A mediação, assinatura e implementação do Acordo de Maputo tem gerado esperança e inspiração. Vejo quatro razões fundamentais para o seu sucesso: estabelecer a apropriação nacional desde o início, construir confiança, permanecer flexível e garantir um processo centrado no ser humano durante todo o processo.
Permita-me focar nessas razões, para compartilhar progressos e reflexões sobre o que podemos aprender ao considerar a prevenção e resolução pacífica de conflitos e esforços de construção da paz.
Gostaria de destacar que também houve muitos desafios a serem superados junto com os diretores - mas essas são as razões pelas quais isso foi possível.
Sr. Presidente,
Começarei com a propriedade nacional. Em qualquer contexto, os atores locais e nacionais têm a melhor compreensão das nuances de um conflito e, portanto, devem liderar e possuir seus próprios processos de paz.
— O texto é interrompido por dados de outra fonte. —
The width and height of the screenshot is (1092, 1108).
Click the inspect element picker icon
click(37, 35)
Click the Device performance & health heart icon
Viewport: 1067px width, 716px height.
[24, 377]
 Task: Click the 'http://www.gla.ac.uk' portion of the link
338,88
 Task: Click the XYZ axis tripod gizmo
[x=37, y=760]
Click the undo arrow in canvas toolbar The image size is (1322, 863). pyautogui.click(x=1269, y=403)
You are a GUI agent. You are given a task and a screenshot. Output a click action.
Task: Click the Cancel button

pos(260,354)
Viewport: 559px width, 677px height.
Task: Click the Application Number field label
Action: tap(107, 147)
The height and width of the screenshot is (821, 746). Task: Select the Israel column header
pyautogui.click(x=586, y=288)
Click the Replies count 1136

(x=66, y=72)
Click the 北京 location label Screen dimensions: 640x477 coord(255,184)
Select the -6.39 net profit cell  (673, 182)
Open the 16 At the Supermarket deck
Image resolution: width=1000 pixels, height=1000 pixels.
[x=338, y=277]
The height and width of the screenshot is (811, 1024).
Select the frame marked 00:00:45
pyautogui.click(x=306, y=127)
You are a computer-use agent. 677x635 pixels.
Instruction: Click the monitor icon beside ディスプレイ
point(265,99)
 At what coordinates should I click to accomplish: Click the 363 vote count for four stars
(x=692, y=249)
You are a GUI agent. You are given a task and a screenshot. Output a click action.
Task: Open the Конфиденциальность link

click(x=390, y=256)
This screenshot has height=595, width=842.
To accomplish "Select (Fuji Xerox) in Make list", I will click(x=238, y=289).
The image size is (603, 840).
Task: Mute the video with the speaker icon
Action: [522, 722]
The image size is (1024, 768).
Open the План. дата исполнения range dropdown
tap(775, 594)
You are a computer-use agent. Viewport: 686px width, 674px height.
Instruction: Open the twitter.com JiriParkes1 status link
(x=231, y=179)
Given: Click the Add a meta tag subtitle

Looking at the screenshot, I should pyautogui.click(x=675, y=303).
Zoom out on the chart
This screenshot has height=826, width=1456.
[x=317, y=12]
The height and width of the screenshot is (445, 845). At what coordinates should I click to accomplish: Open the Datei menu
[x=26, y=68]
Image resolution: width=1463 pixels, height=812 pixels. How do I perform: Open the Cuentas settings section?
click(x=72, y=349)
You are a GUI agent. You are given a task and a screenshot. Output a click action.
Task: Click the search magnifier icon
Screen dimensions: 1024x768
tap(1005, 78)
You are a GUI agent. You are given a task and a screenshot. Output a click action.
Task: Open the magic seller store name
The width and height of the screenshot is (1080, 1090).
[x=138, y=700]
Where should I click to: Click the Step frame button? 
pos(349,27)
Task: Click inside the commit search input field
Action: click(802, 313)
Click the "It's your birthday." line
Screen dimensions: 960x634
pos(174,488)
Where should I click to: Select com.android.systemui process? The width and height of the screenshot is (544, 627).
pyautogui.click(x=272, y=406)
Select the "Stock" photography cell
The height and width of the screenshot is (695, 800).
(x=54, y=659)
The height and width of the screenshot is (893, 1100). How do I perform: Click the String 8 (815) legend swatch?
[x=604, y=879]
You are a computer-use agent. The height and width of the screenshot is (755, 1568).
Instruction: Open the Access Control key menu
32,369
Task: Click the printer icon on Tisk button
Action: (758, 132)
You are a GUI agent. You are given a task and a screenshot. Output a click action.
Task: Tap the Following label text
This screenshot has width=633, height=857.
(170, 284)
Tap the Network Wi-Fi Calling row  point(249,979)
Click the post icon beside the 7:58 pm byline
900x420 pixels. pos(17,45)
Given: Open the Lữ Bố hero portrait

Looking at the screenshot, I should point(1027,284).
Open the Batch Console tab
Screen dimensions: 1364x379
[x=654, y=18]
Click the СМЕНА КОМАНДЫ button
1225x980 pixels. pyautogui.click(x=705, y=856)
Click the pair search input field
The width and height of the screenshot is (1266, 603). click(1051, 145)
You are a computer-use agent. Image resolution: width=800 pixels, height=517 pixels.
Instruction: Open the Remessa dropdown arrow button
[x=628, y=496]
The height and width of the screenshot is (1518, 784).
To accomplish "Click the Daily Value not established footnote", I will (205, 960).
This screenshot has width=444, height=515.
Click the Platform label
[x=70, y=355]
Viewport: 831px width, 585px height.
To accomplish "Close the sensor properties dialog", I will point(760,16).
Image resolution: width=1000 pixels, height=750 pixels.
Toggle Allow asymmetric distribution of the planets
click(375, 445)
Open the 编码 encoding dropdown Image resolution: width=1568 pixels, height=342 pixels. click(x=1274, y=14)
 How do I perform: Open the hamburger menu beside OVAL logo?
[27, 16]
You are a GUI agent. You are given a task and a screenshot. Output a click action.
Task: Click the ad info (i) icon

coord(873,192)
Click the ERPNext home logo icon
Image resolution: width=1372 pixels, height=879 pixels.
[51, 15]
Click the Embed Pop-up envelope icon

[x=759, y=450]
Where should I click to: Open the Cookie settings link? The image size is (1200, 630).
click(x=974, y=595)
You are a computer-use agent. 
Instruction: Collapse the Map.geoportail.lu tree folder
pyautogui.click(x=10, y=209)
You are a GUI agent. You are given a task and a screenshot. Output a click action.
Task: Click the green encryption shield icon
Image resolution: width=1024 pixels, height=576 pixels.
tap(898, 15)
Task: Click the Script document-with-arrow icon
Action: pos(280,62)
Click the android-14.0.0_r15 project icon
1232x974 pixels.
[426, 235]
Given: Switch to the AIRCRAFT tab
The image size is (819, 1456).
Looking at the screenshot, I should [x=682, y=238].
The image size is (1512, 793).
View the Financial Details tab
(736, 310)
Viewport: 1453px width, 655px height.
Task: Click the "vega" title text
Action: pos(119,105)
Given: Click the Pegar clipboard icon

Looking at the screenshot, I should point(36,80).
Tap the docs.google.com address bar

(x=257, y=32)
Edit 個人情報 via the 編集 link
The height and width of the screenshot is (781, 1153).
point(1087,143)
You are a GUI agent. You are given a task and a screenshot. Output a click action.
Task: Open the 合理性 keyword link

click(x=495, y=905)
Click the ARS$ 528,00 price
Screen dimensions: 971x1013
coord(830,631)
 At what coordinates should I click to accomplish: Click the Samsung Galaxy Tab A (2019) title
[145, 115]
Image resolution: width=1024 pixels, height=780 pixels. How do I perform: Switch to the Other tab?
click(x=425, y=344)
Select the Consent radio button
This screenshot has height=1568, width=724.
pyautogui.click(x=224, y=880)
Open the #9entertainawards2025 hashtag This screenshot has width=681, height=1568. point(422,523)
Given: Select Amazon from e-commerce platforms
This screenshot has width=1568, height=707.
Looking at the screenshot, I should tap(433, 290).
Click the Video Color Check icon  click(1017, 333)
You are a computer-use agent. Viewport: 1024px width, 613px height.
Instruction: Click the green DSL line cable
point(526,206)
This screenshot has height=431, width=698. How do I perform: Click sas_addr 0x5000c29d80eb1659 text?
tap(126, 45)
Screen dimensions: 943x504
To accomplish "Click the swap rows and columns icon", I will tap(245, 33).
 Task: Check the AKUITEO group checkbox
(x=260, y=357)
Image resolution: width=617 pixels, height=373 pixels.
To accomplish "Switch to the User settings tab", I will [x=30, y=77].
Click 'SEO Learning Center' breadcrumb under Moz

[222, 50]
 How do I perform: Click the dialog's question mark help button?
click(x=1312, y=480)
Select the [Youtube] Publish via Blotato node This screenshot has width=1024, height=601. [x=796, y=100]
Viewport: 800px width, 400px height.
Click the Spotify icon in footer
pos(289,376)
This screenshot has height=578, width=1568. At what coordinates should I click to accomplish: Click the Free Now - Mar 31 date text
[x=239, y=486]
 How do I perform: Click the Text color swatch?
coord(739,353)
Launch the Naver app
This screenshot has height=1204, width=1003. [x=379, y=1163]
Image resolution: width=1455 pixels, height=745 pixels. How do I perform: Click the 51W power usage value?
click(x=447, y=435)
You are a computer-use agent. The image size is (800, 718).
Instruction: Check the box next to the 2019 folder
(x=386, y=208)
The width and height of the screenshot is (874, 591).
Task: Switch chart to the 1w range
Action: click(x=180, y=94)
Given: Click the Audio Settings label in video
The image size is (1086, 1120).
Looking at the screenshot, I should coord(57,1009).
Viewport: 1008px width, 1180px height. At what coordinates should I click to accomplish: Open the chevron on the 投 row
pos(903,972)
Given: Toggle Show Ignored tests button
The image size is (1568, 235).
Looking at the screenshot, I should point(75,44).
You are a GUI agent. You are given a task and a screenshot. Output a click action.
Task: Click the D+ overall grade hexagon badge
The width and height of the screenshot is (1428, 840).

A propriedade nacional pode atuar como um catalisador para o progresso, incentivando uma maior adesão das partes interessadas e produzindo resultados mais relevantes. O papel dos atores internacionais é apoiar.
O Governo de Moçambique e a Renamo mantiveram a apropriação e a iniciativa no estabelecimento da arquitectura de paz nacional desde o início, e ambas as partes ganharam confiança pelo seu igual compromisso e respeito mútuo.
Com anteriores tentativas falhadas de paz, desta vez Moçambique colocou os esforços nacionais no seu centro. E está funcionando.
Evidentemente, para que os atores nacionais assumam essa apropriação, deve haver vontade política. No contexto moçambicano, ambos os lados têm consistentemente mostrado e dado saltos de fé corajosos para priorizar a paz para o seu povo.
Embora a equipa central de mediação tenha desempenhado um importante papel de facilitação, o Governo defendeu soluções nacionais para problemas nacionais – ouvindo e criando uma cultura de diálogo entre o Governo e a Renamo.
E para ser um processo verdadeiramente nacional, deve abranger toda a população.
Como ouvimos de vários Estados Membros nesta mesa durante o evento de assinatura de Moçambique sobre como fazer avançar a agenda de mulheres, paz e segurança em 7 de março, excluir as mulheres dos processos de paz é condenar esses processos ao fracasso.
Apropriação nacional significa assegurar a participação plena, igualitária e significativa das mulheres.
Em Moçambique, o processo de paz integrou a participação das mulheres nas negociações e nas estruturas de implementação. Foi orientado por quadros relevantes nacionais e internacionais sobre Mulheres, Paz e Segurança, incluindo a Resolução 1325 do Conselho de Segurança da ONU e o próprio Plano de Acção Nacional de Moçambique.
Sr. presidente,
Estamos plenamente convencidos de que outra razão para o sucesso do processo de paz em Moçambique tem sido a promoção da confiança entre as partes.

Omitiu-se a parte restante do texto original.